§ AIM OF THE TASK: Rewrite every line of the data below without the pictures, and multiply each number in the answers, both coordinates and image sizes, by 1.25, rounding to whole numbers with halves going up. Keep all other text as it is, including the numbers outside the answers.
◆ ◆ ◆ ◆ ◆
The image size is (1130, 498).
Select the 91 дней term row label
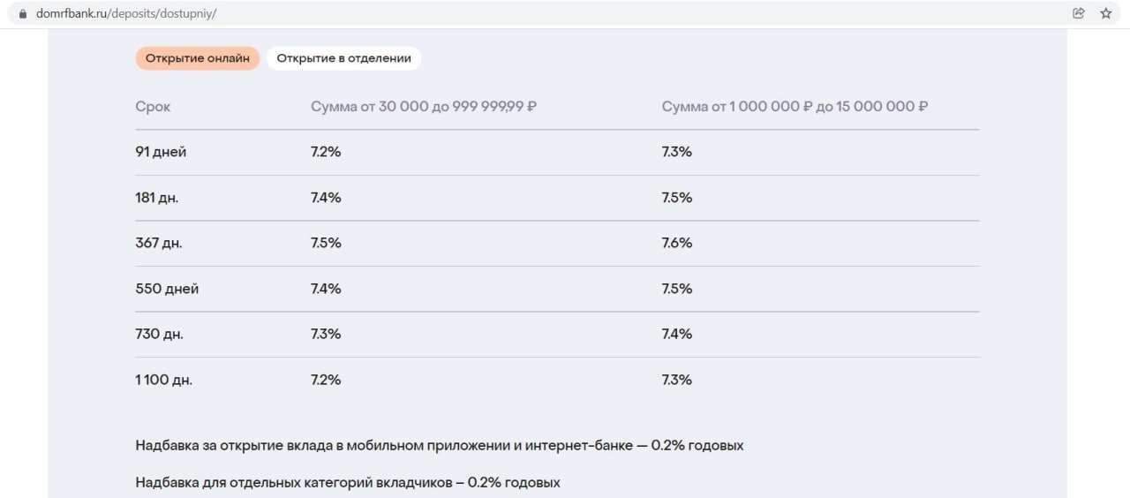coord(161,152)
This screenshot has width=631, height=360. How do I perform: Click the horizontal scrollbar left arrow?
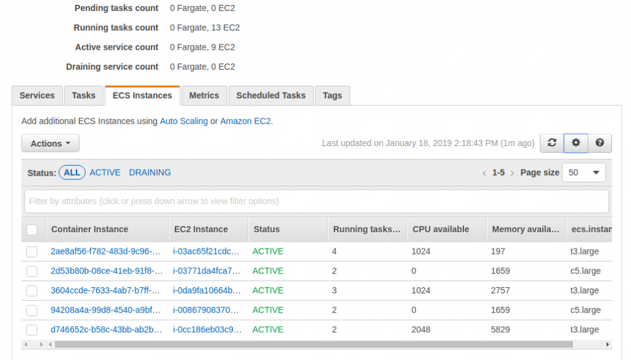pyautogui.click(x=26, y=345)
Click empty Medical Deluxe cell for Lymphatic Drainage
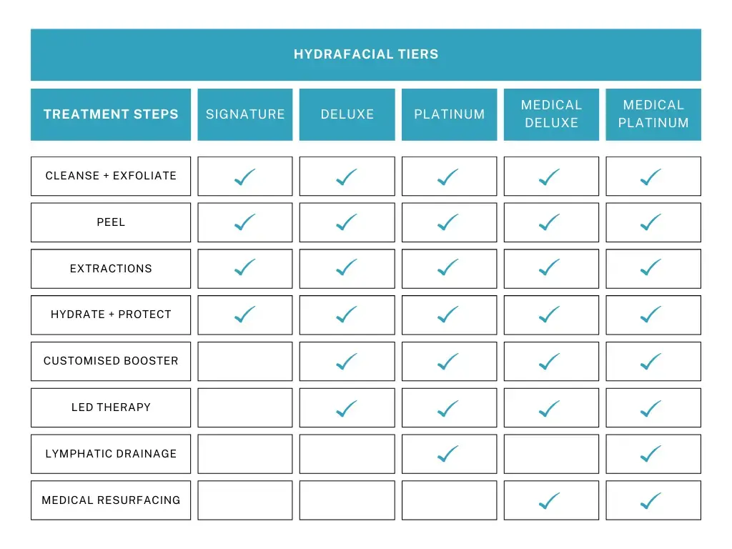Image resolution: width=732 pixels, height=549 pixels. click(551, 454)
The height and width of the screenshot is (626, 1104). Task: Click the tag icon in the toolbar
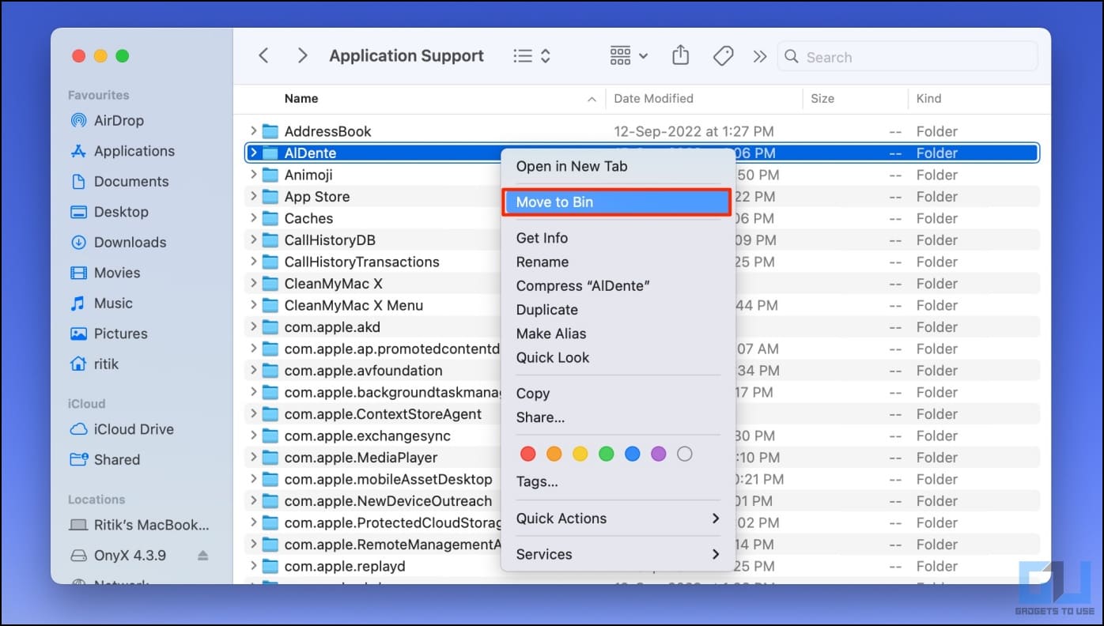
◆ ◆ ◆ ◆ ◆
§ TASK RESPONSE:
The image size is (1130, 498).
Select the 91 дней term row label
coord(201,190)
This screenshot has width=631, height=360. How do I perform: Click the horizontal scrollbar left arrow?
pyautogui.click(x=33, y=431)
Click empty Medical Deluxe cell for Lymphatic Drainage
Image resolution: width=915 pixels, height=686 pixels. click(689, 568)
The height and width of the screenshot is (626, 1104). Task: Click the tag icon in the toolbar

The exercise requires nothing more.